**Assigned task**:
What do the lines from the one containing "Tap the Post your reply field" through the end of the entries say? Quote them exactly, and only them.

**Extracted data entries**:
===============

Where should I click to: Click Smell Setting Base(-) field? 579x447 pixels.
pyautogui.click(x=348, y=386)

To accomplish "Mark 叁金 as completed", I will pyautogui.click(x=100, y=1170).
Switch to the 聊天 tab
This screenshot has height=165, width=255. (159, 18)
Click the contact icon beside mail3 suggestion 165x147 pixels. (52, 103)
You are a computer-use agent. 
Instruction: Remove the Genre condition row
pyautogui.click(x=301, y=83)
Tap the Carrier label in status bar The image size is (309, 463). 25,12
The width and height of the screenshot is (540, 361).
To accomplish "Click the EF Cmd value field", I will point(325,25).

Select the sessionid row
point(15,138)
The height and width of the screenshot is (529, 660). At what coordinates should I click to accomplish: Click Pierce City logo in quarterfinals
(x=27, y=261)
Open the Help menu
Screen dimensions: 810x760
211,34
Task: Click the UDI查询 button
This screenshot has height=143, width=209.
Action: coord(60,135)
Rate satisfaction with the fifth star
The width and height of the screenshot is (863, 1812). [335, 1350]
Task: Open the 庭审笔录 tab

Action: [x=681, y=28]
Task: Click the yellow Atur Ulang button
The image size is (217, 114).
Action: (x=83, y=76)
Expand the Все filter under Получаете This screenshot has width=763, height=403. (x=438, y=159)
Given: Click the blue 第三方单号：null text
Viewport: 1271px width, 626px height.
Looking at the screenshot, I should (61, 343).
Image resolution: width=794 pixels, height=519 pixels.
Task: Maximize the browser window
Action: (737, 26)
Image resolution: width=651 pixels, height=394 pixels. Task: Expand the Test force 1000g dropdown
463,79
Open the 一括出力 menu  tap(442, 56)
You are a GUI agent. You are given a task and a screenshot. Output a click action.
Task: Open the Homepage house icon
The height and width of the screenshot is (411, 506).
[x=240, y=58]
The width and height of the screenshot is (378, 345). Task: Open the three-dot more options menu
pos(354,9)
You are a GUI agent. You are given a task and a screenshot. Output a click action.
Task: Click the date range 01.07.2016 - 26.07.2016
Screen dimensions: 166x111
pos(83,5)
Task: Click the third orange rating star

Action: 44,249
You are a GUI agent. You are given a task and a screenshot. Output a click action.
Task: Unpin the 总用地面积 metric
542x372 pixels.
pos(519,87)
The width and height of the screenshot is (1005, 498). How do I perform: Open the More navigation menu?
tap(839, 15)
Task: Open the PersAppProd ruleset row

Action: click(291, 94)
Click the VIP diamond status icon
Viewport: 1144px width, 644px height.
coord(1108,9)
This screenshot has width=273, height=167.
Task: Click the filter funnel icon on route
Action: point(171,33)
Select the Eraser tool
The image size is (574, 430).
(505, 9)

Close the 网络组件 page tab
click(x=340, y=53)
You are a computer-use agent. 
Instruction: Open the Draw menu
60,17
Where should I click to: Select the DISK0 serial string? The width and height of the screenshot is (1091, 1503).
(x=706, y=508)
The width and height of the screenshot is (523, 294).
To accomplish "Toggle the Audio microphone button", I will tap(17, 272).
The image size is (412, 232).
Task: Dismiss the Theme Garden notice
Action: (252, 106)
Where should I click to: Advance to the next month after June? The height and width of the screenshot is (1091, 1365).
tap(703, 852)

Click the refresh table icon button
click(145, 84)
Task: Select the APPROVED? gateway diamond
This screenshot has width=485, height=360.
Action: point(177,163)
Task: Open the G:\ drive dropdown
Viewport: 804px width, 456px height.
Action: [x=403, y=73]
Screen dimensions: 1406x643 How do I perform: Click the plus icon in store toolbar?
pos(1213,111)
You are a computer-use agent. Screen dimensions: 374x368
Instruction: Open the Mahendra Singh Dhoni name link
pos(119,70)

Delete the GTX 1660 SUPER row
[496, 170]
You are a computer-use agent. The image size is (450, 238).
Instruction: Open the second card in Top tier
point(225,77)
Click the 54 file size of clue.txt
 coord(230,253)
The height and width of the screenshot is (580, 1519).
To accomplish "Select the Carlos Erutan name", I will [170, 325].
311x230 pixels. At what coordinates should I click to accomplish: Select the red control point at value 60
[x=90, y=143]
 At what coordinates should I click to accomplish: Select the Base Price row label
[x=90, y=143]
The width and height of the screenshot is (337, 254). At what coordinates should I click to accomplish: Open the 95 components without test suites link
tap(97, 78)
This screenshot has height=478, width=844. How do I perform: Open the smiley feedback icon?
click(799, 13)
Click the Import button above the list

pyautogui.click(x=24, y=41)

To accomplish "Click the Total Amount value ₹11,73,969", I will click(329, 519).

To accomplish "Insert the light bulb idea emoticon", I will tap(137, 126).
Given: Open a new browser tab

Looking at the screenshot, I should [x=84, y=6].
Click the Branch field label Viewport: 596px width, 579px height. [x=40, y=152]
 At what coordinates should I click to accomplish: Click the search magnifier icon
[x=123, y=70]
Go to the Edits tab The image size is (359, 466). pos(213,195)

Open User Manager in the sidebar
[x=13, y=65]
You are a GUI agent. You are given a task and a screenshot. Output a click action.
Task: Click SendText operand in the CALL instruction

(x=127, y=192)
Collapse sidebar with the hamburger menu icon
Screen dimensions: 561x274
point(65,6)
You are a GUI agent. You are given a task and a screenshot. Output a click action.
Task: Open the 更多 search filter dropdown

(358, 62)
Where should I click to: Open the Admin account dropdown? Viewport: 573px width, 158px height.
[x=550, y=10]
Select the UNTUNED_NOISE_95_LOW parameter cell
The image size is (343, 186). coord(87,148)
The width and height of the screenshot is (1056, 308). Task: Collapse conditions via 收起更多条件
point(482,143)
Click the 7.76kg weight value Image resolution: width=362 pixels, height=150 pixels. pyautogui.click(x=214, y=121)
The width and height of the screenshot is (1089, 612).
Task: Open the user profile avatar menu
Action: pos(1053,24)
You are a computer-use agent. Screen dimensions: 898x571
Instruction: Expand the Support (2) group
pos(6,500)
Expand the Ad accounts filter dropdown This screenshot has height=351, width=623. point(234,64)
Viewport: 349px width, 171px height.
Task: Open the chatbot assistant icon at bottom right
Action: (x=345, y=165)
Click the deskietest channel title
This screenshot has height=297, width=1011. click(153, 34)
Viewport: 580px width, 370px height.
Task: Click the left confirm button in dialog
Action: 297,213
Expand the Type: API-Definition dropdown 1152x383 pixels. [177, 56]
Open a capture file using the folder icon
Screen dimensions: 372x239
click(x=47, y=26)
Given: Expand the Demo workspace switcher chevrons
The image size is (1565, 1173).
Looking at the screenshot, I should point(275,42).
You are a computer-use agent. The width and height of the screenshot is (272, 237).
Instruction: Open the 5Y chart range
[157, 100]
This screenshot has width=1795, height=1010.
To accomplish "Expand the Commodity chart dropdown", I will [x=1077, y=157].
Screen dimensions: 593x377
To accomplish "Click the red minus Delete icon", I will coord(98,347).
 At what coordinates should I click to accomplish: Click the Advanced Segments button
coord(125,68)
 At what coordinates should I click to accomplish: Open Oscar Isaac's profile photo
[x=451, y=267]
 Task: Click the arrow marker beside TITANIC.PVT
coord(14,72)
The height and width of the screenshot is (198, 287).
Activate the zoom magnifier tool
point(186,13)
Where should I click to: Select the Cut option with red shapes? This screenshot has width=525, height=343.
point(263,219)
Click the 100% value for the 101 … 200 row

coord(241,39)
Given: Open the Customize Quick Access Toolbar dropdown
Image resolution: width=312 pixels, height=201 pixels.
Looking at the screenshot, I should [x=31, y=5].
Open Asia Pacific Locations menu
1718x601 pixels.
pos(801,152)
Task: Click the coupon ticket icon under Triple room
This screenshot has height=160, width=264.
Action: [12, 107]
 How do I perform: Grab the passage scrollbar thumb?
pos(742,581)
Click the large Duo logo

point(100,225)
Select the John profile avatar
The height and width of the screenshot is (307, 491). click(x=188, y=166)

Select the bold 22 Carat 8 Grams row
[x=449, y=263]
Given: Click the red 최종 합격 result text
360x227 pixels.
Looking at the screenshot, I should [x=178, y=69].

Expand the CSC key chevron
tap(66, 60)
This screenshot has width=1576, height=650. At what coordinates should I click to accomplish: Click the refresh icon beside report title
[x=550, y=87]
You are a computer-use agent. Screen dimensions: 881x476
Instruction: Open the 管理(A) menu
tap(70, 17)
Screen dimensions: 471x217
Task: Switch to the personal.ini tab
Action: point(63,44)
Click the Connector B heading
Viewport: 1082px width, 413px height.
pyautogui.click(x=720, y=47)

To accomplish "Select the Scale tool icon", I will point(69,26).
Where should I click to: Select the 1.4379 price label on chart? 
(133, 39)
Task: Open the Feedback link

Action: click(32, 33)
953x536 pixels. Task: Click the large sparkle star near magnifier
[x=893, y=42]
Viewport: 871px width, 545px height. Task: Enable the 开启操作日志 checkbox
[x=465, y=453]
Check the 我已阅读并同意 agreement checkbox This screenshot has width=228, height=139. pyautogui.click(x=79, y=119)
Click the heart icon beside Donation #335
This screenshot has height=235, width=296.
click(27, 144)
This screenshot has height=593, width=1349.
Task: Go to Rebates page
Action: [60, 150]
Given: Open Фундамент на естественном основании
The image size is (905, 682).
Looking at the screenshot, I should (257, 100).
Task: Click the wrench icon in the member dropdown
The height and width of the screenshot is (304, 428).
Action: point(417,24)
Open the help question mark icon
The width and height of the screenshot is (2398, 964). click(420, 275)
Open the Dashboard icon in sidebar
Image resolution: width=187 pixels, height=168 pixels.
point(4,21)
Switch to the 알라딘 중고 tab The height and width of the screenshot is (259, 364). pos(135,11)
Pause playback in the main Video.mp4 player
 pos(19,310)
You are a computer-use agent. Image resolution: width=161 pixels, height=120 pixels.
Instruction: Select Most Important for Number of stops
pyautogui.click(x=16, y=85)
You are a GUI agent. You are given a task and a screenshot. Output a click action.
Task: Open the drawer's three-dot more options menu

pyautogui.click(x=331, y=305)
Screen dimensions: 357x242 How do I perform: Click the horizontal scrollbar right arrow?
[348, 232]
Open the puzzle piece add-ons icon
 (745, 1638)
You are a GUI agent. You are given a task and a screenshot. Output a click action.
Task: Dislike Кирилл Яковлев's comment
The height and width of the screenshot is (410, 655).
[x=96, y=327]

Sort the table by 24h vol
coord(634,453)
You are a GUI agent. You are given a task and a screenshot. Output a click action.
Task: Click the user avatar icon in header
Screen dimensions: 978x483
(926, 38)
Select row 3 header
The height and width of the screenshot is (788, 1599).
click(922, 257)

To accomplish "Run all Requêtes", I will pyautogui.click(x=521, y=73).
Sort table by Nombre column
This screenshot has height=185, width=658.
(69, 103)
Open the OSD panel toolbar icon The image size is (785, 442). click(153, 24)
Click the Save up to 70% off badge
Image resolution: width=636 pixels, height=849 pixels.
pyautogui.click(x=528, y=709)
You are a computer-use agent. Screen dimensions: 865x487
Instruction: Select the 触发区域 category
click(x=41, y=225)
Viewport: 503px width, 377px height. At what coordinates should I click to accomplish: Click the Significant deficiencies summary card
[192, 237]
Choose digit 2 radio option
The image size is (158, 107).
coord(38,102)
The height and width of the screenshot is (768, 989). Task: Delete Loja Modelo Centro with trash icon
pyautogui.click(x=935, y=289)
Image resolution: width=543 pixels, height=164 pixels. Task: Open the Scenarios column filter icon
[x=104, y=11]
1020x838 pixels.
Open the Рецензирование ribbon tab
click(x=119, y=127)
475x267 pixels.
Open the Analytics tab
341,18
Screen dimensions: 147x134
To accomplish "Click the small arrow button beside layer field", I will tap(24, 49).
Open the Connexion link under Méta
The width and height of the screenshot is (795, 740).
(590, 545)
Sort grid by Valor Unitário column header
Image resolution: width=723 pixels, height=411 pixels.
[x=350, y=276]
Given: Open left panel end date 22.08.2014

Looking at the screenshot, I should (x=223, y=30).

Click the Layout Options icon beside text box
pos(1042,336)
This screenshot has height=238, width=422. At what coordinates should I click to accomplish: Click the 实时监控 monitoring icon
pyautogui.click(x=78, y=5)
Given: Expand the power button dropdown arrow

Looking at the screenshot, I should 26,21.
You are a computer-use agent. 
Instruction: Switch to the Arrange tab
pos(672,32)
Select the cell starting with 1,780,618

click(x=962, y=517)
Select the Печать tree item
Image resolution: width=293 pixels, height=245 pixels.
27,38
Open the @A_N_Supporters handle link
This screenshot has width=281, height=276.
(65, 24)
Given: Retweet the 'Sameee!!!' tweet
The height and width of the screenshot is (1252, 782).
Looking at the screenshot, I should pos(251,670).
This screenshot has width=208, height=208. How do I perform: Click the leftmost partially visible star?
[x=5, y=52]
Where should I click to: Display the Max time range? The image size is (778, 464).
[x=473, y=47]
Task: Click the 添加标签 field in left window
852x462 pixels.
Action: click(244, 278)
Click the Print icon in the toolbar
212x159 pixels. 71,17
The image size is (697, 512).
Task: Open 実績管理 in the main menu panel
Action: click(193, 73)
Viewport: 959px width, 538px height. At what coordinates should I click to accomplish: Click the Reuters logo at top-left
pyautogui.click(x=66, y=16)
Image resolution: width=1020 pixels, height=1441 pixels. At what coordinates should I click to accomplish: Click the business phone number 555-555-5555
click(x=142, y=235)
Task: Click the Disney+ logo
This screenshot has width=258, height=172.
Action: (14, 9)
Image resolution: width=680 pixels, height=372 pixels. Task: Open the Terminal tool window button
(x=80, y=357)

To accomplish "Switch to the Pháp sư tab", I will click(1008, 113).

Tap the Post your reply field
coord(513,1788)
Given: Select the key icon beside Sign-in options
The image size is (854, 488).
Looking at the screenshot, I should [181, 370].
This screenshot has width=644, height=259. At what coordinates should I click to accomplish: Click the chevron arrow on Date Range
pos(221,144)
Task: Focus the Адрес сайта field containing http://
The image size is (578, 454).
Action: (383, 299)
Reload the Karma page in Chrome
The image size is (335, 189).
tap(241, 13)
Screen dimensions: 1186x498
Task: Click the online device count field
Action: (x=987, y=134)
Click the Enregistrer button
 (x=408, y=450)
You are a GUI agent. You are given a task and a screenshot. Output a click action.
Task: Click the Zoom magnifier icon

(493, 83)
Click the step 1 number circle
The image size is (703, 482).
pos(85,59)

===============

**Answer to this exercise**:
Tap the Post your reply field
coord(513,1788)
Given: Select the key icon beside Sign-in options
The image size is (854, 488).
Looking at the screenshot, I should [181, 370].
This screenshot has width=644, height=259. At what coordinates should I click to accomplish: Click the chevron arrow on Date Range
pos(221,144)
Task: Focus the Адрес сайта field containing http://
The image size is (578, 454).
Action: (383, 299)
Reload the Karma page in Chrome
The image size is (335, 189).
tap(241, 13)
Screen dimensions: 1186x498
Task: Click the online device count field
Action: (x=987, y=134)
Click the Enregistrer button
 (x=408, y=450)
You are a GUI agent. You are given a task and a screenshot. Output a click action.
Task: Click the Zoom magnifier icon

(493, 83)
Click the step 1 number circle
The image size is (703, 482).
pos(85,59)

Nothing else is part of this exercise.